BEGIN Source material
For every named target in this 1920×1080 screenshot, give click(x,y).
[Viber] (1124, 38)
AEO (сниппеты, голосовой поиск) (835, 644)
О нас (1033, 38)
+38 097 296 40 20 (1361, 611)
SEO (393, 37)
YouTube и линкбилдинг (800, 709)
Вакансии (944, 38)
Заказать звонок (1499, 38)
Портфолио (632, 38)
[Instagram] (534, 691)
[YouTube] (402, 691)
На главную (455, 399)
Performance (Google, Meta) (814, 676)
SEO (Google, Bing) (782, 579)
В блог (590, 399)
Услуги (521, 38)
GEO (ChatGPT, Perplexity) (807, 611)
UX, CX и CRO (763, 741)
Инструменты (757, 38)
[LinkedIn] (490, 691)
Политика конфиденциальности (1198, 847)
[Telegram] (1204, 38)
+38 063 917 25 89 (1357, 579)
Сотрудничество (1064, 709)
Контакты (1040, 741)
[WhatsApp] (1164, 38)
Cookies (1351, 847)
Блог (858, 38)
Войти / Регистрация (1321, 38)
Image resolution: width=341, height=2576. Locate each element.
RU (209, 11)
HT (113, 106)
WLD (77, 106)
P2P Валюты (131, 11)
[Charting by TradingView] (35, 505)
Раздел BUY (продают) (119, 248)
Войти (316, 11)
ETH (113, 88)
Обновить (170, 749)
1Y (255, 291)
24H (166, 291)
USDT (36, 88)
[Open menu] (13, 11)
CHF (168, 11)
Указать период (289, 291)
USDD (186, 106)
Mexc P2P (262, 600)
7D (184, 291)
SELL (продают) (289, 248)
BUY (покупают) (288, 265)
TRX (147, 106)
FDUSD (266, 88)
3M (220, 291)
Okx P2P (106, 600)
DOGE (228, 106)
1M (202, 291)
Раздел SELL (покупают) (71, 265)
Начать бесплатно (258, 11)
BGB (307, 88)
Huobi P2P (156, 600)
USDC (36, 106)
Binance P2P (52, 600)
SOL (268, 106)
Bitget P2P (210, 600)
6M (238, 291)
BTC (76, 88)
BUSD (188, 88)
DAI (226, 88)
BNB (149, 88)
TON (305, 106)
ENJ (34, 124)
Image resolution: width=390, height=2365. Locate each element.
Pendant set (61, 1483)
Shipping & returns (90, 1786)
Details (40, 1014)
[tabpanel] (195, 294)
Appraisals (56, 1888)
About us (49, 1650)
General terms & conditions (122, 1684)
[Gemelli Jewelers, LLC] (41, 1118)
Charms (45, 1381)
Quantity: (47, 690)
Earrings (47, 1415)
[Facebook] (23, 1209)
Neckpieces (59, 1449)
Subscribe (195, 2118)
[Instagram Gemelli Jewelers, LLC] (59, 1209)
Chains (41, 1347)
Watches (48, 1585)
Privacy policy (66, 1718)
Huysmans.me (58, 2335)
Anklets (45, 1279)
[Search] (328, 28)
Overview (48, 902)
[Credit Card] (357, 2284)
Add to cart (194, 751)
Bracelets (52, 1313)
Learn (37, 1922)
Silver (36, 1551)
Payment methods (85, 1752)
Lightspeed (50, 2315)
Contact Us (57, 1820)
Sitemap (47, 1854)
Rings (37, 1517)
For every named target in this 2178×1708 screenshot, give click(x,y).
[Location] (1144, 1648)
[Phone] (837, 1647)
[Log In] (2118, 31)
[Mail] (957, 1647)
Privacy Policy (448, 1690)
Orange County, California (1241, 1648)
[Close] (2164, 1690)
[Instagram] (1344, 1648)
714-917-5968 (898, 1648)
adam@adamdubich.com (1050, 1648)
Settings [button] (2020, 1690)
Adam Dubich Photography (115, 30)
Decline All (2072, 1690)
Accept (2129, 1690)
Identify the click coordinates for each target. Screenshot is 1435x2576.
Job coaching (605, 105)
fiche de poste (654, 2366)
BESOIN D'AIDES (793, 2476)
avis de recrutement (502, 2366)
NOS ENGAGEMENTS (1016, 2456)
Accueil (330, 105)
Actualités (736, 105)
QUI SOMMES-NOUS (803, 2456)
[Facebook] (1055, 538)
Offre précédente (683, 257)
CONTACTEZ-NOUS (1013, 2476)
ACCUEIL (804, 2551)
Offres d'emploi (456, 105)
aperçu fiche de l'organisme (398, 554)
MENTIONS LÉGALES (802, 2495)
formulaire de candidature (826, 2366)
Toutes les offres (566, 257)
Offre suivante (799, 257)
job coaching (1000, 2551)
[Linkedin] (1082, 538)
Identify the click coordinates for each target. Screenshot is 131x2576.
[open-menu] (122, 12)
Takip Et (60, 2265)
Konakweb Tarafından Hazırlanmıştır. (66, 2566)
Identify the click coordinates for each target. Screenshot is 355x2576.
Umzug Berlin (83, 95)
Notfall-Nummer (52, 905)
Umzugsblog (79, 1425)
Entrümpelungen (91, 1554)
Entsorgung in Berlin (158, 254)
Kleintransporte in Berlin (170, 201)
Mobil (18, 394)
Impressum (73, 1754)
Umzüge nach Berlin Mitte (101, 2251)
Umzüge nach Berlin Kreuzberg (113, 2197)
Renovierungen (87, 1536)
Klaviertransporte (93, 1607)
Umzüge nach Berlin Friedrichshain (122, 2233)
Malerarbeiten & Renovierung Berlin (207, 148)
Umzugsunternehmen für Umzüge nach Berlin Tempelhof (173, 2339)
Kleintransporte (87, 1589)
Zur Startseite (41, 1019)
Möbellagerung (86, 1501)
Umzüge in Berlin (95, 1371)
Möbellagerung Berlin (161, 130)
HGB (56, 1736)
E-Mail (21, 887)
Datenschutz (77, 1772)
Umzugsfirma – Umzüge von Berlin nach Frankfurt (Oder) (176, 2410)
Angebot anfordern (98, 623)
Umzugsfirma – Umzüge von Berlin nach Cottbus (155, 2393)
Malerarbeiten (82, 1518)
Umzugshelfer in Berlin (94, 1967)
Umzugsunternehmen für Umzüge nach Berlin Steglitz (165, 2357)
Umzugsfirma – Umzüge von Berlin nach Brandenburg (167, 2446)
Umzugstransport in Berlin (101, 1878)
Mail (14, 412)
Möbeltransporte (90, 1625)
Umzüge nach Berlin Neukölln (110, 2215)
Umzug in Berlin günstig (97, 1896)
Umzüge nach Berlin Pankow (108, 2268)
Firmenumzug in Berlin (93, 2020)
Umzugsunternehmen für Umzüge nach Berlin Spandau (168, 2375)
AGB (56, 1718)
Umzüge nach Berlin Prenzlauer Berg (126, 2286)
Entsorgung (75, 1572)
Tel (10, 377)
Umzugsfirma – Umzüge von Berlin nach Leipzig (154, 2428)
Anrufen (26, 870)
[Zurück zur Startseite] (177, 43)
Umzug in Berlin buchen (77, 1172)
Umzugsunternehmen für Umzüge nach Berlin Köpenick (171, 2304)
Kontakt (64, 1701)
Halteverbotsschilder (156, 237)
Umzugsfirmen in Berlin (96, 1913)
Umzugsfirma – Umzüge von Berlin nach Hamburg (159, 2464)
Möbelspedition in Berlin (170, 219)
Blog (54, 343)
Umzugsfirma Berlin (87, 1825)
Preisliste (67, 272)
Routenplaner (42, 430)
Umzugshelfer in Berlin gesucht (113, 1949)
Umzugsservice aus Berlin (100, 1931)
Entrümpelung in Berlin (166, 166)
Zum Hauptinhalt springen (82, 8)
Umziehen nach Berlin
END Source material
• [Work required]
Retype only the lines above between the line with "BUSD (188, 88)" and the line with "[Facebook] (23, 1209)", counting those two lines as well, and keep every character as it is.

• [Solution for this exercise]
BUSD (188, 88)
DAI (226, 88)
BNB (149, 88)
TON (305, 106)
ENJ (34, 124)
Image resolution: width=390, height=2365. Locate each element.
Pendant set (61, 1483)
Shipping & returns (90, 1786)
Details (40, 1014)
[tabpanel] (195, 294)
Appraisals (56, 1888)
About us (49, 1650)
General terms & conditions (122, 1684)
[Gemelli Jewelers, LLC] (41, 1118)
Charms (45, 1381)
Quantity: (47, 690)
Earrings (47, 1415)
[Facebook] (23, 1209)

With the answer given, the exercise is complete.